The budget deficit has been blowing out ever since since the last official mid year forecasts in December with government revenues shrinking and spending rising, according to analysis by Deloitte Access Economics.
The forecaster, in its budget monitor report, says the underlying cash deficit will be about $41.7 billion for 2015-16, a substantial $4.3 billion worse than projected at MYEFO (Mid-Year Economic and Fiscal Outlook).
Last year’s deficit was $37.9 billion.
Treasurer Scott Morrison is due to bring down his first budget on Tuesday next week with the challenge of keeping an electorate happy as the nation heads towards an election, likely on July 2.
“The budget boom of the past decade continues to become a budget bust,” says Chris Richardson, partner at Deloitte Access Economics.
“The combination of China’s slowdown, still rotten commodity prices and weak wage growth have cut overall revenues by $4.1 billion in 2015-16, and the damage remains large, with a further shortfall of $3.5 billion in 2016-17.”
The problem is about both spending and revenue.
On the revenue side, major miners, which account for a sixth of company tax in an average year, have taken huge profit hits. BHP, the world’s biggest miner, in February posted a massive half year loss of $US5.669 billion, its first in 16 years, and cut its dividend.

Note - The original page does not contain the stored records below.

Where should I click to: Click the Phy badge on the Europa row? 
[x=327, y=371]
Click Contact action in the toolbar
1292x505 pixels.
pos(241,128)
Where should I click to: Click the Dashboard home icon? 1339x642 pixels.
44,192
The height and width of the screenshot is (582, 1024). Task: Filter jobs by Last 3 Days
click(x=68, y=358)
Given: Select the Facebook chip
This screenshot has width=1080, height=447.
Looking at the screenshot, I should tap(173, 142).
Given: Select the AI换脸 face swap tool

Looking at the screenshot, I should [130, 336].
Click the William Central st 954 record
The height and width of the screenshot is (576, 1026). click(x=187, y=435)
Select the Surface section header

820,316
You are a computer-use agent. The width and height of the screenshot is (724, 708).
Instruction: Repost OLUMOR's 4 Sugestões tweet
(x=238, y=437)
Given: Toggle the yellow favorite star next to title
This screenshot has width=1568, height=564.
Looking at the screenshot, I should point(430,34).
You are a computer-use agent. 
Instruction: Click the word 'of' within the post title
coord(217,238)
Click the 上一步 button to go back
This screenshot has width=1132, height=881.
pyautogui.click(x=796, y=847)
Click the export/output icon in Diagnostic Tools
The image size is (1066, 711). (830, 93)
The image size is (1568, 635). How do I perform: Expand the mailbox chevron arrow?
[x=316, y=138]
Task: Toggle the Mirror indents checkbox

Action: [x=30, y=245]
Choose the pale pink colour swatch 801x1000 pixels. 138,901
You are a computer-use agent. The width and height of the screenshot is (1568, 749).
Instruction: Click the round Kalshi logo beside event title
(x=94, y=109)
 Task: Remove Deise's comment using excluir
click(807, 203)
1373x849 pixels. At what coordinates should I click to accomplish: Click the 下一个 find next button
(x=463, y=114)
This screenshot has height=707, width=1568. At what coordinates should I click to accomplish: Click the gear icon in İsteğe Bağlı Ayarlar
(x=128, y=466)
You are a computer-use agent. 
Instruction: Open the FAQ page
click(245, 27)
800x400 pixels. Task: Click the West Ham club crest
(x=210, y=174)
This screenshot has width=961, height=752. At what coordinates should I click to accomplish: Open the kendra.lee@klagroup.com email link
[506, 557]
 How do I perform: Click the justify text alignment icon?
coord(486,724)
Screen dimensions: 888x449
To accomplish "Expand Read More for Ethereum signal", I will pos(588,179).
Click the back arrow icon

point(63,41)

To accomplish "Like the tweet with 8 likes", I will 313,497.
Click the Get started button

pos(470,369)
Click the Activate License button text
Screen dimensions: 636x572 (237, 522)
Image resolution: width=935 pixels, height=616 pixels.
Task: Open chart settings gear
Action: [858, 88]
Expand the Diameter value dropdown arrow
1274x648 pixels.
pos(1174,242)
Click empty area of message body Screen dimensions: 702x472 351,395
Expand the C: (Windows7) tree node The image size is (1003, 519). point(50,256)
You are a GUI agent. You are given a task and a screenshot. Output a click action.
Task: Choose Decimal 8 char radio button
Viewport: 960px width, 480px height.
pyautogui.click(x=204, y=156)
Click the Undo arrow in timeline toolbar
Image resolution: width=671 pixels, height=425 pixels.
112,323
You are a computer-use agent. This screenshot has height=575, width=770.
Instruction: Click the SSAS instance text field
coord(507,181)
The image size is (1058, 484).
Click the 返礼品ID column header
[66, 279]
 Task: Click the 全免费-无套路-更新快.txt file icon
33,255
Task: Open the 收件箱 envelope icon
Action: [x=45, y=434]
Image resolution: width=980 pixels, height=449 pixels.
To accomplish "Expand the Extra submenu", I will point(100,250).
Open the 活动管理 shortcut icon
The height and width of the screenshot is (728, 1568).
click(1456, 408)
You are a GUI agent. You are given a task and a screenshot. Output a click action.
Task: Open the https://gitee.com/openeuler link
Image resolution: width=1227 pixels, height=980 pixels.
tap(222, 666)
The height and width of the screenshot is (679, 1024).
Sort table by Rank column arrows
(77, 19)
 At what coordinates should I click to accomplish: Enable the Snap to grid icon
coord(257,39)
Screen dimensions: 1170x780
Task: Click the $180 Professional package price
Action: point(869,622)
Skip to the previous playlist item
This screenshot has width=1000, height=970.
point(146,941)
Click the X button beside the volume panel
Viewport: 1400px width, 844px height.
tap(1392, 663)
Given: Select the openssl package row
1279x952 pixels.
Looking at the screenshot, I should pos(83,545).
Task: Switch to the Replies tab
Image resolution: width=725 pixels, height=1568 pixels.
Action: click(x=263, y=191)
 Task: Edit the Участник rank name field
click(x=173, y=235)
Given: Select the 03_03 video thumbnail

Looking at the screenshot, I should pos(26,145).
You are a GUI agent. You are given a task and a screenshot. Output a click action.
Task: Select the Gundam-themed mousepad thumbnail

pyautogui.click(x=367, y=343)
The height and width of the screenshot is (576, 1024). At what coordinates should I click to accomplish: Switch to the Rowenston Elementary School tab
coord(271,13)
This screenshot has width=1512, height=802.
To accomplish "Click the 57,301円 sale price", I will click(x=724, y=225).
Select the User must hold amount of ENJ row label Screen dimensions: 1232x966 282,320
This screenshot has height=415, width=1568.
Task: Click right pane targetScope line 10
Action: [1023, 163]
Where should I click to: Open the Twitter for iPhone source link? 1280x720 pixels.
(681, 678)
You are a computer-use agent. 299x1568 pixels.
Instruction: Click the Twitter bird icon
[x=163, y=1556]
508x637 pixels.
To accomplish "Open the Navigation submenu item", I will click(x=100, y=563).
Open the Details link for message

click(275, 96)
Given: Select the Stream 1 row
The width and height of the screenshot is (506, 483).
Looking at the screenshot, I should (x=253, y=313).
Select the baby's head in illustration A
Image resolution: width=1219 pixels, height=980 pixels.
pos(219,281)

Overall profit taxes are forecast to fall $4.7 billion below the latest official estimates for 2015-16. However, better news on iron ore prices cuts that shortfall to $2.3 billion next year.
“The share market has been battered since MYEFO, so super (superannuation) taxes have similarly suffered,” says Richardson.
And despite the tail end of a massive boom in housing prices, those same share market troubles pose problems the capital gains tax collection.
“China is still stripping dollars from national income,” says Richardson.
“And spending is up too versus official forecasts –- there’s been money thrown at the states and others to keep them sweet (or less sour) in an election year, plus the usual cost of ‘do nothing’ Senate delays.
“Weak wages and inflation mean the economy is generating some savings on spending which will partially offset the costs of continued Senate blockages.
“But the bottom line is that deficits from here through to 2018-19 now look like weighing in at $129 billion — that’s $21 billion worse than the official forecasts in December’s MYEFO had them.”